Getting Started with BLDCs on Kria KD240 + Motor Kit Part 1

Brushless DC motors are a popular choice for many motor-based applications due to electrical commutation being their control method. A brushless DC motor driven by electrical commutation can be up to 30% more efficient than a conventional brushed DC motor driven by a DC or PWM signal. BLDCs also have a longer lifespan than brushed DC motors since they don't have the same brushed components that wear down over time and cause poor contact.

In addition to having a longer lifespan, BLDCs are also popular for consumer devices due to them being able to achieve higher speeds/acceleration and being quieter both electrically and mechanically (sound).

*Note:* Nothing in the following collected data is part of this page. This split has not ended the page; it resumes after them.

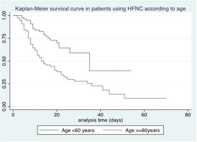Click the 40 tick label on x-axis
Screen dimensions: 197x142
point(100,115)
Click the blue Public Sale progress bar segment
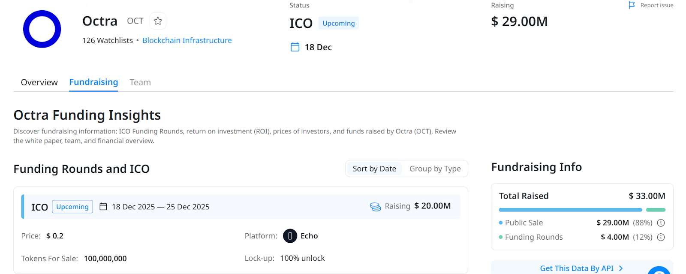 tap(570, 210)
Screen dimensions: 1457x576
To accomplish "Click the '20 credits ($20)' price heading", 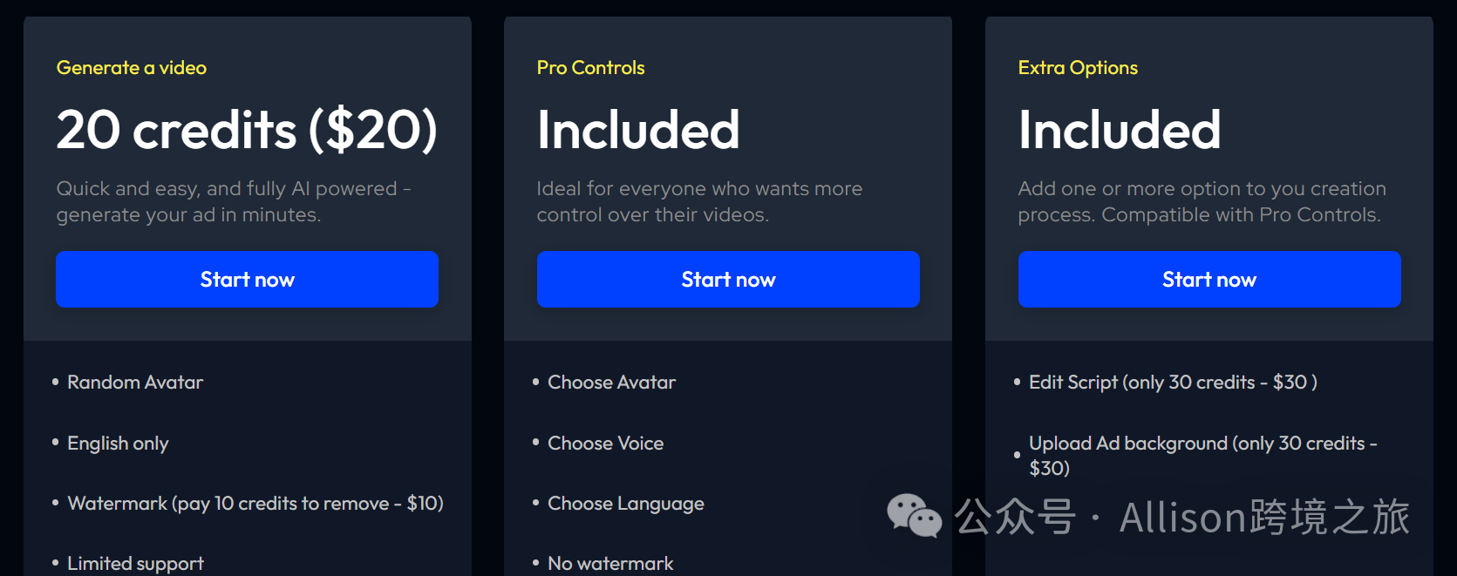I will (247, 130).
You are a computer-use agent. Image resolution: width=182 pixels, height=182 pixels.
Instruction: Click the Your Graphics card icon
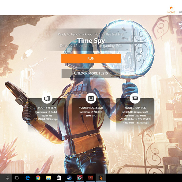[135, 98]
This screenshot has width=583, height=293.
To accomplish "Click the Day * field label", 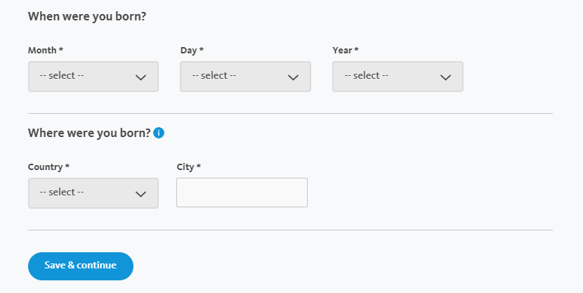I will pyautogui.click(x=192, y=50).
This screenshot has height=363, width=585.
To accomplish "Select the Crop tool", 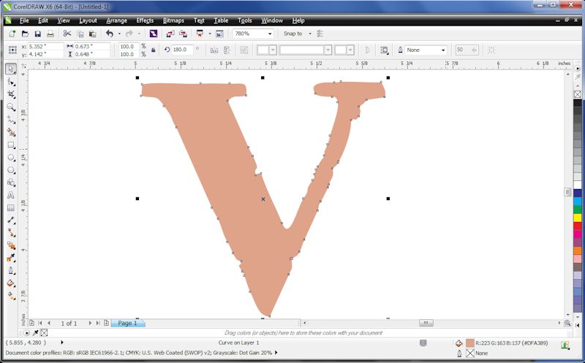I will [x=11, y=94].
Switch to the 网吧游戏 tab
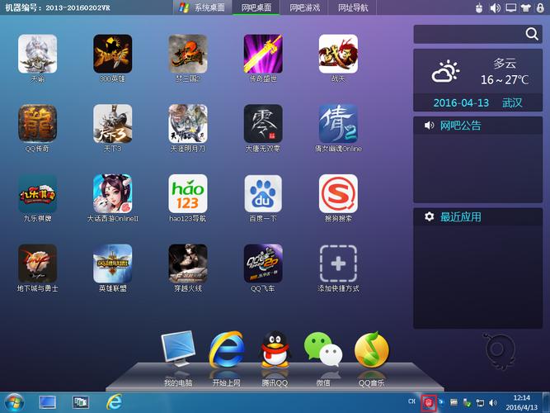Screen dimensions: 550x413 point(304,7)
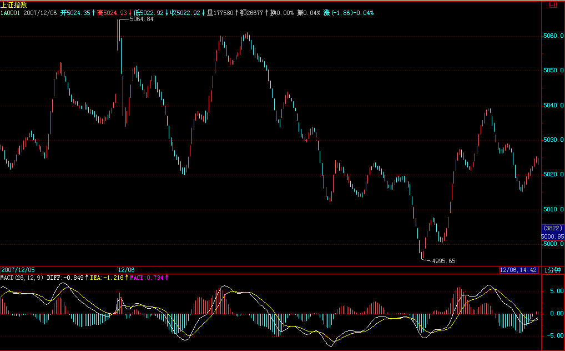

The only drawbacks of BLDCs compared to their brushed DC motor counterparts is they are more expensive and are more complex to control. The required electrical commutation for a BLDC is performed externally of itself, involving the of switching current in the motor phases to generate motion. This is what the brushes do internally in brushed DC motors.

Without any of these types of internal components, BLDCs rely on external analog circuitry along with some form of digital controller such as a CPU, microcontroller, or FPGA. This is where development platforms such as the Kria KD240 Drives Starter Kit comes in.

The Kria KD240 Drives Starter Kit is comprised of an AMD Kria™ K24 SOM to do the heavy lifting in terms of processing and digital signal processing (DSP), and the KD240 carrier board to provide the aforementioned analog circuitry to drive BLDCs.

Paired with one of the motor accessory kits that AMD also offers, this project tutorial is the first in a series going over the basics of driving a BLDC with a SOM.

I'm using the AMD Kria™ KD240 Motor Accessory Pack that is currently available which consists of a BLWR11 Brushless DC Motor from Anaheim Automation that is also outfitted with one of their ENC-A5SI single-ended encoders with index channel.

BLDC Motor Drive Circuitry

As previously mentioned, brushed DC motors rely on their internal components to switch the current in the motor phases to generate motion. This means all a user has to do is simply apply a DC signal to the positive and negative terminals to get the motor to turn. Switching polarity of the input DC signal swaps the direction the motor is turning, and using a PWM signal with varying duty cycle can vary the speed the motor is turning.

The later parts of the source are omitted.